Lim hopped off the table, snatched his shirt, and turned without looking back.

Lim: Guess we'll all find out tonight.

Drake stared at the empty scanner table, watching the steel cool in the aftermath of rage.

Drake (under breath): You both will.

Outside, a cherry-picker groaned against the dusk sky, prepping banners for the evening broadcast. Inside the mobile unit, the whir of the cooling fan faded, leaving behind the echo of unspoken reckoning.

”Only the Strong Remember”
Backside of the Saitama Super Arena – 1 hour before bell-time

The sun had already dipped behind the skyline, but Tokyo’s neon pulse hadn’t yet reached the arena’s rear service lot. Out here, it was all steel shadows and concrete silence—broken only by the low, constant murmur of HVAC units bleeding fog into the night air. Tae-Hyun Lim sat alone on the loading ramp. No trainers. No teammates. No Montbar.

He wore his ring gear already—black trunks with a crimson belt sash, forearms wrapped, boots laced. The chill nipped at his ribs through the open jacket of his warm-up hoodie, but he welcomed the discomfort. Pain meant focus. Pain meant you were alive.

His eyes tracked the cargo crates stacked along the alley’s edge. Freight marked in Cyrillic. He knew what some of it was—black-market stims, painkillers, blood bags. Supplies meant for those willing to walk through Hell to make it to the next round.

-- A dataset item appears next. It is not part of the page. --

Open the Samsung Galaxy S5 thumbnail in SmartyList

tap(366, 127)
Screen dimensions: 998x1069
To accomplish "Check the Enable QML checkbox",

He didn’t flinch when a familiar pair of boots echoed down the steel steps behind him. Sir Lionel Montbar descended like a knight entering sacred ground, his face half-shadowed beneath a battered hood. But Montbar said nothing. He just stopped beside Lim, standing vigil with arms crossed behind his back.

Lim didn’t look up.

Lim: Do you believe in ghosts, Lionel?

Montbar: I have seen many things that defy logic. I know not what realm they come from. To be honest, I know not if I originated from this realm.

Lim: Moon is dying… and I see him every time I close my eyes. Not the way he was. The way he looked when they rolled him into surgery—chest collapsed, lips turning blue. It felt like the American military had come back for us.

Montbar said nothing. Lim pressed his palms together, knuckles white from pressure.

Lim: They talk about honor. They talk about redemption. But what I see… what I hear when it’s quiet… is fire. Screams. And the sound of nuclear bombs disintegrating our future like it’s already been decided.

He looked up now, face caught half in shadow, half in the arena’s backlight. His eyes weren’t wild. They were carved from obsidian—still, sharp, unreadable.

Lim: I don't fight to make the crowd cheer. I don't fight to uphold tradition. I fight because my country is gone, and the only family I have left is bleeding. Because Sato left Moon in a pool of his own blood. Because I’ve spent my whole life being told who I am by the outside world. American scum. Korean tyrant’s bastard son. Spoiled prince. All of it.

He stood slowly, adjusting his wrists.

Lim: Tonight... I write the truth in broken bone and ruptured tendon. I am not my father’s name. I am not your king’s puppet. I am not a cautionary tale.

He turned to Montbar now, stepping into the faint glow of the floodlights. There was no rage in his voice anymore. Just clarity. Cold and clean.

Lim: Maki and Sato will walk into that ring thinking they’re martyrs. Beloved by fans. Protected by fate. But fate doesn’t fight the match. I do. And there is no redemption waiting for them. There is no forgiveness. Only consequence.

Montbar gave a solemn nod, eyes glimmering beneath the hood.

Montbar: Then let us enter the arena as lions, not pawns. One seeks glory. The other seeks reckoning. But both must wield the sword.

Lim stepped forward, out of the shadow.

Lim: I don’t need the sword. I am the fire.

He walked off into the glow of the arena tunnel—each step heavy with purpose, silence echoing behind him. Montbar lingered, watching him disappear down the corridor, then followed with the measured grace of a man marching toward the jaws of a dragon. The night swallowed the alley. And behind the concrete walls of Saitama, the crowd began to roar.